RegTR
RegTR copied to clipboard
A CUDA Error
Dear Yew & other friends: I have run code on (just like in readme): Python 3.8.8 PyTorch 1.9.1 with torchvision 0.10.1 (Cuda 11.1) PyTorch3D 0.6.0 MinkowskiEngine 0.5.4 RTX 3090
But I got following error:
recent call last):
File "train.py", line 88, in <module>
main()
File "train.py", line 84, in main
trainer.fit(model, train_loader, val_loader)
File "/home/***/codes/RegTR-main/src/trainer.py", line 119, in fit
losses['total'].backward()
File "/home/***/enter/envs/regtr/lib/python3.8/site-packages/torch/_tensor.py", line 255, in backward
torch.autograd.backward(self, gradient, retain_graph, create_graph, inputs=inputs)
File "/home/***/enter/envs/regtr/lib/python3.8/site-packages/torch/autograd/__init__.py", line 147, in backward
Variable._execution_engine.run_backward(
RuntimeError: merge_sort: failed to synchronize: cudaErrorIllegalAddress: an illegal memory access was encountered
I have already tried to set os.environ['CUDA_LAUNCH_BLOCKING'] = '1', but it did not work.

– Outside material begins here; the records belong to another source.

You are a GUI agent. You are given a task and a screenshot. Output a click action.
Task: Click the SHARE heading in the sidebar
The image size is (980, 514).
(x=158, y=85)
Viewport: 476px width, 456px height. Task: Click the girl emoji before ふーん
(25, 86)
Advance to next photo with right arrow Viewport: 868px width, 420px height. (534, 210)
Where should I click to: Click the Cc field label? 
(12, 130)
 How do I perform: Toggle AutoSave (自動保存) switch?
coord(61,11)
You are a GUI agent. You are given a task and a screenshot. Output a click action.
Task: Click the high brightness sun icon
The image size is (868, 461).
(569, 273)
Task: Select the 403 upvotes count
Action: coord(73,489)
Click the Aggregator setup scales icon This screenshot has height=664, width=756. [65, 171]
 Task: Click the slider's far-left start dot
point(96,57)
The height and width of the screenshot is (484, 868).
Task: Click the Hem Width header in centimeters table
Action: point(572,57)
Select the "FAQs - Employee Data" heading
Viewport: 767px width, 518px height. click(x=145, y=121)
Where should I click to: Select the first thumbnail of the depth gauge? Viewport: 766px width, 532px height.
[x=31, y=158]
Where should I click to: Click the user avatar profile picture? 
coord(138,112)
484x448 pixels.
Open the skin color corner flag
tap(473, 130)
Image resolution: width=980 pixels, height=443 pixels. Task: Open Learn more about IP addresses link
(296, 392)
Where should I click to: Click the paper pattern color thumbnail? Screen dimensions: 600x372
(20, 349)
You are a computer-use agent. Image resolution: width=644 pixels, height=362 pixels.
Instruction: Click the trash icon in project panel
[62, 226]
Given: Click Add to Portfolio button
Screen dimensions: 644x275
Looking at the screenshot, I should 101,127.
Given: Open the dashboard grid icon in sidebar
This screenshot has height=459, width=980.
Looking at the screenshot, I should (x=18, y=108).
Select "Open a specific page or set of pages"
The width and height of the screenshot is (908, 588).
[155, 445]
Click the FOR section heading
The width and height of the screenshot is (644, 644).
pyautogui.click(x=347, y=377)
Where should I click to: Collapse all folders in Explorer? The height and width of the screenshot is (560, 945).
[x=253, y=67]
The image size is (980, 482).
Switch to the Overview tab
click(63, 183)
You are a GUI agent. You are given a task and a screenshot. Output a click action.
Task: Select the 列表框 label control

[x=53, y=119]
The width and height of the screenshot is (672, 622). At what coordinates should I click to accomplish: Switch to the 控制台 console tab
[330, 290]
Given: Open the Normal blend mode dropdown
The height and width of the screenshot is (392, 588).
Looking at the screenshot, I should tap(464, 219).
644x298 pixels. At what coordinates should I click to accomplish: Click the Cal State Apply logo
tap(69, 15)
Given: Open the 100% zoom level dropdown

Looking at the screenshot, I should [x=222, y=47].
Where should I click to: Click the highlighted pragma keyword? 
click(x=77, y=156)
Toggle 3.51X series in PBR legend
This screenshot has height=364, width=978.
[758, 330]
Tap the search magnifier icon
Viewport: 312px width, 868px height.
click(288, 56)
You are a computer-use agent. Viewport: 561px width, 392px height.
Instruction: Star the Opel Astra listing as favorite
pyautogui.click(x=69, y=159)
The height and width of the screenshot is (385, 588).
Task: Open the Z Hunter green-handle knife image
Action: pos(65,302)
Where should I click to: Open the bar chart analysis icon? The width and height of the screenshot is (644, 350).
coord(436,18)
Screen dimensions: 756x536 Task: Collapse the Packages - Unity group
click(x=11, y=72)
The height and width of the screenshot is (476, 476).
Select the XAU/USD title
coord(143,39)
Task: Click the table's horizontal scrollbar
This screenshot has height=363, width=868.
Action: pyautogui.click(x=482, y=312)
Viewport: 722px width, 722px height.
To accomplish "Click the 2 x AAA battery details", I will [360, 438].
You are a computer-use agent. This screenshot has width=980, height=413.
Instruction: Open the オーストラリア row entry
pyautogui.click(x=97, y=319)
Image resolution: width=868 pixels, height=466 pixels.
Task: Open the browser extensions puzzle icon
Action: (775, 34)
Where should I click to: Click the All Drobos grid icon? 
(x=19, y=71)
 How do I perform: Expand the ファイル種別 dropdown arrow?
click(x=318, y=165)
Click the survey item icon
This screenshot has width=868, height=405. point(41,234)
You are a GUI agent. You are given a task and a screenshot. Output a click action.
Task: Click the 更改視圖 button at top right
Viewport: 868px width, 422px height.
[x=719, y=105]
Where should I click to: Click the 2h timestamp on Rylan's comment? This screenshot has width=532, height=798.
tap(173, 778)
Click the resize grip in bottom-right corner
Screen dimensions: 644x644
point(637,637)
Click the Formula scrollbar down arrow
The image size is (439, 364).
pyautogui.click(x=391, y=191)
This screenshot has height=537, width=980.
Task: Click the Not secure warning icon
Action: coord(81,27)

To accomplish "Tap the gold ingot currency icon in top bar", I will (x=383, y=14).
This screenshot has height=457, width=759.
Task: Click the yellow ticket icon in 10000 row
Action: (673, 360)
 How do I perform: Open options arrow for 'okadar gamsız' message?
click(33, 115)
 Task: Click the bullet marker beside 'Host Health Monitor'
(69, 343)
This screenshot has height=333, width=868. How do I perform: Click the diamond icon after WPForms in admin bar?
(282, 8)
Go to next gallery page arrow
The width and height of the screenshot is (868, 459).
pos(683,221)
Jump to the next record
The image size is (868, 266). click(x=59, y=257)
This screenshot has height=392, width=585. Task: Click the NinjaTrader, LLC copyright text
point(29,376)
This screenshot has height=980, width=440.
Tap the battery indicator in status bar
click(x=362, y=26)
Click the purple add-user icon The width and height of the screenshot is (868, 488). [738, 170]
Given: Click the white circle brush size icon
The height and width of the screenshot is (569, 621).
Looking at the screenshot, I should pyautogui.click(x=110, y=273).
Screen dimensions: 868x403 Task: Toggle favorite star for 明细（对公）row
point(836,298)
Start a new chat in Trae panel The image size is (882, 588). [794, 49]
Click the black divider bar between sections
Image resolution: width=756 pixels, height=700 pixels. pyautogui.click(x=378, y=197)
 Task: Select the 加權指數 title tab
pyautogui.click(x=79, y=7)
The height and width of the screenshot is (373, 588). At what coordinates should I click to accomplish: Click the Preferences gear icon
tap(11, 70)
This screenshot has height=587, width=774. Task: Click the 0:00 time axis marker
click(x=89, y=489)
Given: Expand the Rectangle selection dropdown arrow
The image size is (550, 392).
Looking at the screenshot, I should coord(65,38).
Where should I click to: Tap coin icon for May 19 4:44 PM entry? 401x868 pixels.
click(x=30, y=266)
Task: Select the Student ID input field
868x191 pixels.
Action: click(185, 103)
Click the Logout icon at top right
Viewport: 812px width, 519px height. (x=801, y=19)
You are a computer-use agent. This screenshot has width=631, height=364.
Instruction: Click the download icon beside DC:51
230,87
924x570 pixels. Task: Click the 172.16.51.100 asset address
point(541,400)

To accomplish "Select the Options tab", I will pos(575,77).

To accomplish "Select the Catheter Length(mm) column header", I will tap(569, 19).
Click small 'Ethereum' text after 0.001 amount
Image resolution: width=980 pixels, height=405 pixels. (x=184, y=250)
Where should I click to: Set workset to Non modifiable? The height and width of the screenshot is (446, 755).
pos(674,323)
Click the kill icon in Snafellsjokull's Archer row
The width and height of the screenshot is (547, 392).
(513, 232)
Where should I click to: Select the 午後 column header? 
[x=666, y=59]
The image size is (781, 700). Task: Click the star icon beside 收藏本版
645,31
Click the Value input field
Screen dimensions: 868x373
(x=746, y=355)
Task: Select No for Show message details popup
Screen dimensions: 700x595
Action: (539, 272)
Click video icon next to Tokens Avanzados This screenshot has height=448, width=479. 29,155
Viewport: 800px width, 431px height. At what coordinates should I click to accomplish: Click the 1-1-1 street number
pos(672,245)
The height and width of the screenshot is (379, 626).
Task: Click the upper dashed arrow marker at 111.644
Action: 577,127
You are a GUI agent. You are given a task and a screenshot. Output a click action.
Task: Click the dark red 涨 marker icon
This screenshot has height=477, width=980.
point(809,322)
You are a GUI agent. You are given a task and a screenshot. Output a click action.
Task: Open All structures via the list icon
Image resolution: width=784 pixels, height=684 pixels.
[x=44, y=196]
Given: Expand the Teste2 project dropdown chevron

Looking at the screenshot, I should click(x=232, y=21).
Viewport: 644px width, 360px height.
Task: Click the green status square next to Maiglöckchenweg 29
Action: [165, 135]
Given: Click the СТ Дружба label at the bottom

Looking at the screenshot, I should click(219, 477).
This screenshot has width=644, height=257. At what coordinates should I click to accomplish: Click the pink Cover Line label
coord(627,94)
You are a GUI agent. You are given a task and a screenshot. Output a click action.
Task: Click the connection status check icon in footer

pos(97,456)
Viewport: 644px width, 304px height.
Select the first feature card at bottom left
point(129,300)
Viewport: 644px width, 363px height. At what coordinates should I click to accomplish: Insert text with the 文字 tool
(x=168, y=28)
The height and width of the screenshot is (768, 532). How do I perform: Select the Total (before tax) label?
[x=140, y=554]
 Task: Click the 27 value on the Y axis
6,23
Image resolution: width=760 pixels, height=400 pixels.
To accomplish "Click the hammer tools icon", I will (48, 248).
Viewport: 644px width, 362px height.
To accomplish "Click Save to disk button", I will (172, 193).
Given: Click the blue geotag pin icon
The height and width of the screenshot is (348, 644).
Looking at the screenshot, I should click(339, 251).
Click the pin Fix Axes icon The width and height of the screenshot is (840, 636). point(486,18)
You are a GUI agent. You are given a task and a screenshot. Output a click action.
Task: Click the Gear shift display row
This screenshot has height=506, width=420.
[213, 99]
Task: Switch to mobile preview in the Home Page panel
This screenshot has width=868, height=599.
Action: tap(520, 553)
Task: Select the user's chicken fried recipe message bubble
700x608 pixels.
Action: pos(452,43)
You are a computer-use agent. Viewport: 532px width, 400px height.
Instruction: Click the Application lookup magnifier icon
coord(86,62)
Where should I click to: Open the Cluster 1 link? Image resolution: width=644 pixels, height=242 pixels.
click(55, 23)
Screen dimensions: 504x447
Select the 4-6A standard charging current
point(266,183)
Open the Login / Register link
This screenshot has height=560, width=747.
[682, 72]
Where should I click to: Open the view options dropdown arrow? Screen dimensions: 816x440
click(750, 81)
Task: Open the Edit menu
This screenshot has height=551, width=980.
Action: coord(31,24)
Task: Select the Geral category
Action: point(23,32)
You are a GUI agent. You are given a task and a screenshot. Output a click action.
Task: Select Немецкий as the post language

This is likely related to the issue with Minkowski engine as noted in the other issues, e.g. #1. I do hope to resolve this by removing the Minkowski engine dependency in the future, but I don't have time/resources to do so at the moment and I apologise for that.
In the short term, you may want change the code to the non-Minkowski CPU versions.